→ Extrahierter Text:
═══
Gleichviel indeß, in welchem Jahr und an welchem Ort unſer
Otto Chriſtoph geboren wurde; wenn er nicht mit Beſtimmtheit
dieſem oder jenem Dorfe angehört, ſo gehört er doch dem alten
„Sparrenlande“ überhaupt an. In jedem der Dörfer, die dieſem
Landestheile zugehören, iſt er gekannt, in dem einen als Zauberer,
in dem andren als Türkenbeſieger, überall als der „Glocken-Mann“,
der ſich vorgeſetzt hatte, am ganzen Lauf des Finowfluſſes hin
ſeine Glocken klingen zu hören.

Es iſt ein poetiſches Stück Land, dies alte Sparren-Land.
═══
(Dateneinträge)
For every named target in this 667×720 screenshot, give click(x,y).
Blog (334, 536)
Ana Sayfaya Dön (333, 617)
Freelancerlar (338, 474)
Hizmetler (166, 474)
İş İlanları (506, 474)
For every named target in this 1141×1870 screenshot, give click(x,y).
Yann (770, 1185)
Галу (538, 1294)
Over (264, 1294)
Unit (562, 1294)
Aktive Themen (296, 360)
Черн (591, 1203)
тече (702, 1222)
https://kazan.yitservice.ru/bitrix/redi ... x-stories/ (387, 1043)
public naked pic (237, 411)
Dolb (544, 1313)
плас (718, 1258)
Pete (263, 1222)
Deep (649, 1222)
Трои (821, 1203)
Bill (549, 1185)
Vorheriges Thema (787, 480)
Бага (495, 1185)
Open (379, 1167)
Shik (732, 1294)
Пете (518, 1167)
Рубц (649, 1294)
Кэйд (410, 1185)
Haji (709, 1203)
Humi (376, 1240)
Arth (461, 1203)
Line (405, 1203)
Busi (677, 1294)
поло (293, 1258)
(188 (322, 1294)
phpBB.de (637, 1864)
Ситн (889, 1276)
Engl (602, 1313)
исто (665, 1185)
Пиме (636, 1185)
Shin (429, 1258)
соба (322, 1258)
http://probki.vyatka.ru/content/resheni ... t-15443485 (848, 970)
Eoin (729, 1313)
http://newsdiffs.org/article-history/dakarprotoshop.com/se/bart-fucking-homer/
═══
Beantworte die folgenden Fragen mit Hilfe des Textauszugs:
(a) Als was ist Otto Christoph in allen Dörfern des Sparrenlandes bekannt?
(b) Am Lauf welches Flusses wollte er seine Glocken klingen hören?
(c) Wie wird das alte Sparren-Land im letzten Satz genannt?

→ Schriftliche Lösung:
(a) Als der „Glocken-Mann“.
(b) Am Finowfluss.
(c) Ein poetisches Stück Land.